(Collected data)
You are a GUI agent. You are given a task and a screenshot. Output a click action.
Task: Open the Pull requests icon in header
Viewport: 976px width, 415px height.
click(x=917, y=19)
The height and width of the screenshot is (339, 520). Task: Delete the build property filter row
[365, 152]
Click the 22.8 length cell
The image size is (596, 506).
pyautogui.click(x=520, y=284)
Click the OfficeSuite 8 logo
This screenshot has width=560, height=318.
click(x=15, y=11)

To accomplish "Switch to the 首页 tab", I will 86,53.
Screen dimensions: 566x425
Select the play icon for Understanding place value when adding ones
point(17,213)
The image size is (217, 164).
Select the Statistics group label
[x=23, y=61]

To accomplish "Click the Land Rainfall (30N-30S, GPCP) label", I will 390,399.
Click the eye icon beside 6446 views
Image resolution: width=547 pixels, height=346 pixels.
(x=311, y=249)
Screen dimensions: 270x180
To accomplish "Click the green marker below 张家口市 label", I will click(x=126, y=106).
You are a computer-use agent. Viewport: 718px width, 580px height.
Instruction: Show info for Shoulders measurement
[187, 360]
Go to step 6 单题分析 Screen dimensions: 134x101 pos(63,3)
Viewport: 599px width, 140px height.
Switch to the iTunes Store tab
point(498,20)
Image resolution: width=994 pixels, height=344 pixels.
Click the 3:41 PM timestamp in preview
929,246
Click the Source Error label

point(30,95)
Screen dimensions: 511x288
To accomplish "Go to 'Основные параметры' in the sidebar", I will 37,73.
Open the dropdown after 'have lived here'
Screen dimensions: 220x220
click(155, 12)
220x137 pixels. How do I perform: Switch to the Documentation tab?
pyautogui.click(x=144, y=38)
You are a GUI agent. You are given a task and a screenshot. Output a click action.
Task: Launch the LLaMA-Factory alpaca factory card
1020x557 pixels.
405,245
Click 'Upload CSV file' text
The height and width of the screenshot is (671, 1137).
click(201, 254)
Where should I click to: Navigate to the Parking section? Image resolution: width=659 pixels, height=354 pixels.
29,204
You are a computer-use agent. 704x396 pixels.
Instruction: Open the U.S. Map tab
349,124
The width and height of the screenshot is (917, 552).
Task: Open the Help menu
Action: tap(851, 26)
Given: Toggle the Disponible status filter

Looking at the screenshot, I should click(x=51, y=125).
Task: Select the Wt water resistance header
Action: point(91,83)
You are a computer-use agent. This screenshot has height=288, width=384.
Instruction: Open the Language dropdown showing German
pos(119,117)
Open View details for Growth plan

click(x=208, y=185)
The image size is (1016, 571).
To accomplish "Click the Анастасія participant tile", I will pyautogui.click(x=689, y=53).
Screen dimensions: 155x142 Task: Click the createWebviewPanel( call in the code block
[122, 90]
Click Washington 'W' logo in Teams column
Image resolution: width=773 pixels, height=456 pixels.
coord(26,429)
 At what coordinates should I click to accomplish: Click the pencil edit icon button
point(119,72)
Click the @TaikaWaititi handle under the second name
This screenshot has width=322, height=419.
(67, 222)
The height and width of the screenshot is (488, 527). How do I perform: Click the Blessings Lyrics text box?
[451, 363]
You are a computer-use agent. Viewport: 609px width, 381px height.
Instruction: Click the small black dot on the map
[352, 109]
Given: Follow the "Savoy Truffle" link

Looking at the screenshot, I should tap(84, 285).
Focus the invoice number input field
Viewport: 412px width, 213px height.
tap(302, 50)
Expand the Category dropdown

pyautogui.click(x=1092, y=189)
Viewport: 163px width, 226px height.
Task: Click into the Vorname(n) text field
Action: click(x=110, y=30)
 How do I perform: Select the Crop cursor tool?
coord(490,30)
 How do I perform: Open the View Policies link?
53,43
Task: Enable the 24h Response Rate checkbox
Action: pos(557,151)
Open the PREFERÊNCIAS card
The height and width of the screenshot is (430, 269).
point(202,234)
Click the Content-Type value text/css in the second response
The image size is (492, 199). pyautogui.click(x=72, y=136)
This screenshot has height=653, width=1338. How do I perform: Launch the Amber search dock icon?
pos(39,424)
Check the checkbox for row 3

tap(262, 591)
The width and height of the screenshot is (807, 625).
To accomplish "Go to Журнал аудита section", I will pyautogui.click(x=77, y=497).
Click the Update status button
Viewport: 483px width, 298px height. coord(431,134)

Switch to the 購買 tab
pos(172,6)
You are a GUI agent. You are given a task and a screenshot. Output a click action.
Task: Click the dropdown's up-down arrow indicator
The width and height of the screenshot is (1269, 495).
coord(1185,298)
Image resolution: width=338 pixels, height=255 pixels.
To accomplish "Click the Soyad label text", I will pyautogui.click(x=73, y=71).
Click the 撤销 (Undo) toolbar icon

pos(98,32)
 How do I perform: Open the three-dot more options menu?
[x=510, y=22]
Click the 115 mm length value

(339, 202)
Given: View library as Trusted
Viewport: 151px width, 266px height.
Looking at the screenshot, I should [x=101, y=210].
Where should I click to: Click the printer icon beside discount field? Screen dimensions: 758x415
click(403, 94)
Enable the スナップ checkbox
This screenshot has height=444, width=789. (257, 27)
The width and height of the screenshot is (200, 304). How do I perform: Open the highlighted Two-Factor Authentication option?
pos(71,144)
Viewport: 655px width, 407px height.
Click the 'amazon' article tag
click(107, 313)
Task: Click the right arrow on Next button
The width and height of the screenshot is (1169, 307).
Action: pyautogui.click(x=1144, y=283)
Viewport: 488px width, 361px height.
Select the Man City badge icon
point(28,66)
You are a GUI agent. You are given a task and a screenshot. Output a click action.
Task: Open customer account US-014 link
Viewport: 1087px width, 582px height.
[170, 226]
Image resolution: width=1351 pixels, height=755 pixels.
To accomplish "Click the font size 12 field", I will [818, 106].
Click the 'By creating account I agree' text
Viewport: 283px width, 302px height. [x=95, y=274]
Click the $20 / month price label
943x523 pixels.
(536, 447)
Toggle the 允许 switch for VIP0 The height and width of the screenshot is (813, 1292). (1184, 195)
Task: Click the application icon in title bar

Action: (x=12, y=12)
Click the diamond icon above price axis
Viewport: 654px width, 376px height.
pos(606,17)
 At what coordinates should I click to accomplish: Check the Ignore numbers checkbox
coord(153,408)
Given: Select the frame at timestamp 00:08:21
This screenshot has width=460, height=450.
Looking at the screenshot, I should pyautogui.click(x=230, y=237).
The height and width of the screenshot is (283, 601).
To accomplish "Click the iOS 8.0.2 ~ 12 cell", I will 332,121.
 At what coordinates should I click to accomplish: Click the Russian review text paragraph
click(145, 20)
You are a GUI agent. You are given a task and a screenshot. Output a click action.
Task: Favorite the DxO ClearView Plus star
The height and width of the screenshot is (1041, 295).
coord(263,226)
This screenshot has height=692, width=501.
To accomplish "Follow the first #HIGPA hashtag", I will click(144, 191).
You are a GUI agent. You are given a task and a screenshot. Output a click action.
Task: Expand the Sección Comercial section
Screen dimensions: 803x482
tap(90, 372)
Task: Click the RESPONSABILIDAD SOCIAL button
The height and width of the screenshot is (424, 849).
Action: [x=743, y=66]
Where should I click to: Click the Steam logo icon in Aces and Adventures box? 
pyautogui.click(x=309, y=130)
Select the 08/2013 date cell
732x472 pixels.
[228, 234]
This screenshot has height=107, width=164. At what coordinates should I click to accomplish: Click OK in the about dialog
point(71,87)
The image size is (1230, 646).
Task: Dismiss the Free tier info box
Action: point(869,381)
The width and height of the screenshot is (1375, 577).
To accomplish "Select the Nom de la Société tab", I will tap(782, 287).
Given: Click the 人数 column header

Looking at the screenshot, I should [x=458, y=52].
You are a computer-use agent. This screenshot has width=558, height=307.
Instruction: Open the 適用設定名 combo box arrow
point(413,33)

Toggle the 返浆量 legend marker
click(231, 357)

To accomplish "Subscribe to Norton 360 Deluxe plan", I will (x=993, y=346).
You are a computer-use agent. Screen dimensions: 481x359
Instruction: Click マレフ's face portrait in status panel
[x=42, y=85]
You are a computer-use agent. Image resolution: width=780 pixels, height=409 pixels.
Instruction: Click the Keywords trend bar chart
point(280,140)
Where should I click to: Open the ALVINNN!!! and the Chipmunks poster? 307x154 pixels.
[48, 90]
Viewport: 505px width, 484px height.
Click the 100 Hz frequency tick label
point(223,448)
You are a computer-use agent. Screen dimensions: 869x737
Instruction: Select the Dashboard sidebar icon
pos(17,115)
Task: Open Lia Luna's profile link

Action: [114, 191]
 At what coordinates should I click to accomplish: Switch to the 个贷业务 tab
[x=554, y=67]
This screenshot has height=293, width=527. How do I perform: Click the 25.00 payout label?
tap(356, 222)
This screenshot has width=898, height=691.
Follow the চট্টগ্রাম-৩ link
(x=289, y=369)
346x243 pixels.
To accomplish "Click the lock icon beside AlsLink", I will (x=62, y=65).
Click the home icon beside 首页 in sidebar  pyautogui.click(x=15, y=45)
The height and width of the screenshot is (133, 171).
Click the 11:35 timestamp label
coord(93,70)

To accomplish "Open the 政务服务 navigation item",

* _What the exercise asks_: Could you print exactly the lines from the one containing "346x243 pixels." through the last line of the records above?

* _Response box_:
346x243 pixels.
To accomplish "Click the lock icon beside AlsLink", I will (x=62, y=65).
Click the home icon beside 首页 in sidebar  pyautogui.click(x=15, y=45)
The height and width of the screenshot is (133, 171).
Click the 11:35 timestamp label
coord(93,70)

To accomplish "Open the 政务服务 navigation item",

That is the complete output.